Now that we have covered the fundamentals of matrix multiplication, let us discuss some important methods in matrix factorization. Firstly, what is matrix factorization? Matrix factorization is a technique in linear algebra that involves breaking down a matrix into a product of other matrices, similar to how factorization works for scalars.

## Exercise 1: LU Decomposition

LU decomposition with partial pivoting implies the following condition. For a square, nonsingular matrix A $∈\mathbb{R}^{n\times n}$, LU with partial pivoting states:

$$PA=LU$$

where $P$ is the permutation matrix (representing row swaps), $L$ is the unit lower triangular matrix ($diag(L) = 1$), and $U$ is the upper triangular matrix.

> The tasks
(1) Answer these questions about the matrix factorization excerpt:
(a) Into what does matrix factorization break down a matrix?
(b) What kind of matrix A does LU decomposition with partial pivoting apply to?
(c) What does the permutation matrix P represent?
(2) Transcribe the part of the matrix factorization excerpt starting at "where $P$ is" and ending at "upper triangular matrix.".

> Dataset
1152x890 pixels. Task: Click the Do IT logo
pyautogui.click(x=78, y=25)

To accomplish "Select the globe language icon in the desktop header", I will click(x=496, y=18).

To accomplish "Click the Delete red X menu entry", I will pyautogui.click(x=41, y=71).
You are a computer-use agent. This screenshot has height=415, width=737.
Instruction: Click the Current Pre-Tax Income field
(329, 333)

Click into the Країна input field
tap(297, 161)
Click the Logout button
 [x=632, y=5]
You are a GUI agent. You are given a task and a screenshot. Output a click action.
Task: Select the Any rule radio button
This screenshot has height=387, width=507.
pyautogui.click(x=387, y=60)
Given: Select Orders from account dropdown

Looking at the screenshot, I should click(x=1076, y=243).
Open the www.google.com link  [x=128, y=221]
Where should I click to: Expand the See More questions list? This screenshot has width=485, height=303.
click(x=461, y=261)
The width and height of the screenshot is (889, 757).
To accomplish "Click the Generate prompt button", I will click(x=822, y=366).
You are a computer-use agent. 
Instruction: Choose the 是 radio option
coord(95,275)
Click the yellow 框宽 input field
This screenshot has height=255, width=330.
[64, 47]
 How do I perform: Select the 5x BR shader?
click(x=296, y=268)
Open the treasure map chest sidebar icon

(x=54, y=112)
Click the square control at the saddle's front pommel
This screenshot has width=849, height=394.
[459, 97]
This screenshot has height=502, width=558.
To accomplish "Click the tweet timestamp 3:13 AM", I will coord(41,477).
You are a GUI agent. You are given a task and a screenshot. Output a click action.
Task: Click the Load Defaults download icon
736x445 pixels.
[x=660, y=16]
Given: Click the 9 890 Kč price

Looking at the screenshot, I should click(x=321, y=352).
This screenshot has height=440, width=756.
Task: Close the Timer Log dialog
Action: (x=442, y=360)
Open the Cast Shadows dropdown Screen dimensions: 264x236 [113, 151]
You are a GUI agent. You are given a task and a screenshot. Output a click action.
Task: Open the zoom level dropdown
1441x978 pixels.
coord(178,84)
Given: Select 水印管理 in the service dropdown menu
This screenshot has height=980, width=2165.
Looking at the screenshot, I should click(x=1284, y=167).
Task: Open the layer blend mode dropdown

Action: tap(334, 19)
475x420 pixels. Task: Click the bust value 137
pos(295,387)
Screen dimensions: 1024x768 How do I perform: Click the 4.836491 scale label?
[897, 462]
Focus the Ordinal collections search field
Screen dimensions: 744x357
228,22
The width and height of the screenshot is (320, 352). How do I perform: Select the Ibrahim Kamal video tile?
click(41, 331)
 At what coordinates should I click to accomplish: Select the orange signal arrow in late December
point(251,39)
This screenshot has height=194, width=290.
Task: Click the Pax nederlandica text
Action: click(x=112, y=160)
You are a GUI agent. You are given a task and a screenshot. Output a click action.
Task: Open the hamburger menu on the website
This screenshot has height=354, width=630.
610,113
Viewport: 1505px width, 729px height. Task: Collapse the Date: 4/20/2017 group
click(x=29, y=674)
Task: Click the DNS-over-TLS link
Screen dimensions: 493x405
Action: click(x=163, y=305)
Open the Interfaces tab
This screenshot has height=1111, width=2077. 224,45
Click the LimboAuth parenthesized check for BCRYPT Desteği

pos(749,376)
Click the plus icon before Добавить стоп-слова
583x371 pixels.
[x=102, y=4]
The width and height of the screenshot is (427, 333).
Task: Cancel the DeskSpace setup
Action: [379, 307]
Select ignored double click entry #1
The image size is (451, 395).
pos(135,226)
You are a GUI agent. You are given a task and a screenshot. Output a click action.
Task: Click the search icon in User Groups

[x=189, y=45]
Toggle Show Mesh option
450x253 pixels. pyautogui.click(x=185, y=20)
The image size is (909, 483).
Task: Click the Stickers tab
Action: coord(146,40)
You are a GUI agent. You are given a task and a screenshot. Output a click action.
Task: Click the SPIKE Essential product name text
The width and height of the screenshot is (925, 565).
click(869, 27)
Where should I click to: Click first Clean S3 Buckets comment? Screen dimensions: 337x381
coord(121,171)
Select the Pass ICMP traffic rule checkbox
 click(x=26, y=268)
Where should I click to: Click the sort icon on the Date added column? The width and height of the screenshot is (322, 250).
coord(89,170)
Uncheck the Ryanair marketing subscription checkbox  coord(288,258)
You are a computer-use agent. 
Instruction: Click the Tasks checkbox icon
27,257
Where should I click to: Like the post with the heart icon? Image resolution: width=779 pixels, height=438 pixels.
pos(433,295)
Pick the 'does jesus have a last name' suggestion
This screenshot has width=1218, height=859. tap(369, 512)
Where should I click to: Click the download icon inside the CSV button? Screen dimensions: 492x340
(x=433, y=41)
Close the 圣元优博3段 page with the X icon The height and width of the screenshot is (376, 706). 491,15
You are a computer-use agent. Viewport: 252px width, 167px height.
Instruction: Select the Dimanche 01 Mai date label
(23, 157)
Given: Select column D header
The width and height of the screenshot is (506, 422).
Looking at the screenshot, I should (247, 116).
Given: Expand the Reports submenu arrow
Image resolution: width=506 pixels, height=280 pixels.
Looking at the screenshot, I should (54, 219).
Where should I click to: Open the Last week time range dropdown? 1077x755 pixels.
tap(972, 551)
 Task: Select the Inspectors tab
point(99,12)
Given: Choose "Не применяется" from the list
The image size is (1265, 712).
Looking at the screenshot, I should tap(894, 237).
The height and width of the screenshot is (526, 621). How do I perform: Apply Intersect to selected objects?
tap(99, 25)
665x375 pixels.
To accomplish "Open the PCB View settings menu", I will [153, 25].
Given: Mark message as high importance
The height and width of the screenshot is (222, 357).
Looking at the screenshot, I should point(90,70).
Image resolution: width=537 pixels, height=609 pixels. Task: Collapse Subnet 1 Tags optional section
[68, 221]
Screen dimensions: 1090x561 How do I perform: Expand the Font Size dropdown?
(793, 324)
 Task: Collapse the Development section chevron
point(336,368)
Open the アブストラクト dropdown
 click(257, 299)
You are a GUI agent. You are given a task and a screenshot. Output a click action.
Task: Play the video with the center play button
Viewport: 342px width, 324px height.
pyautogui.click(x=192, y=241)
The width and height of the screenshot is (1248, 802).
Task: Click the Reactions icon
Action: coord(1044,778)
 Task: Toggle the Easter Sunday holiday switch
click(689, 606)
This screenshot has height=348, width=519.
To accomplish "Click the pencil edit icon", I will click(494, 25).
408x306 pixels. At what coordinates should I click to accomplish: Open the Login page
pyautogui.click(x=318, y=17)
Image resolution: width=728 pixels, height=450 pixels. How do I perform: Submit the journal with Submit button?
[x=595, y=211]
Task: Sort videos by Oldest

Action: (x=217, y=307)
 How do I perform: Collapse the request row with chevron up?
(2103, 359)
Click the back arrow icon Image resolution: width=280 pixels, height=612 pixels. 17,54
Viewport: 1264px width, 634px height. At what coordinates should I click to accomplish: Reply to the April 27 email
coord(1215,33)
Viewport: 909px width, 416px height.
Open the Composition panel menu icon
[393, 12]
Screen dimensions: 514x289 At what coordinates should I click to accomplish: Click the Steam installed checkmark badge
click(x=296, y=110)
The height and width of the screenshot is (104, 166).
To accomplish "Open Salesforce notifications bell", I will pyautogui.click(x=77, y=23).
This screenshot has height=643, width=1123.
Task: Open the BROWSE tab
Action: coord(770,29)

> Answers below
(1)
(a) A product of other matrices.
(b) A square, nonsingular matrix.
(c) Row swaps.

(2)
where $P$ is the permutation matrix (representing row swaps), $L$ is the unit lower triangular matrix ($diag(L) = 1$), and $U$ is the upper triangular matrix.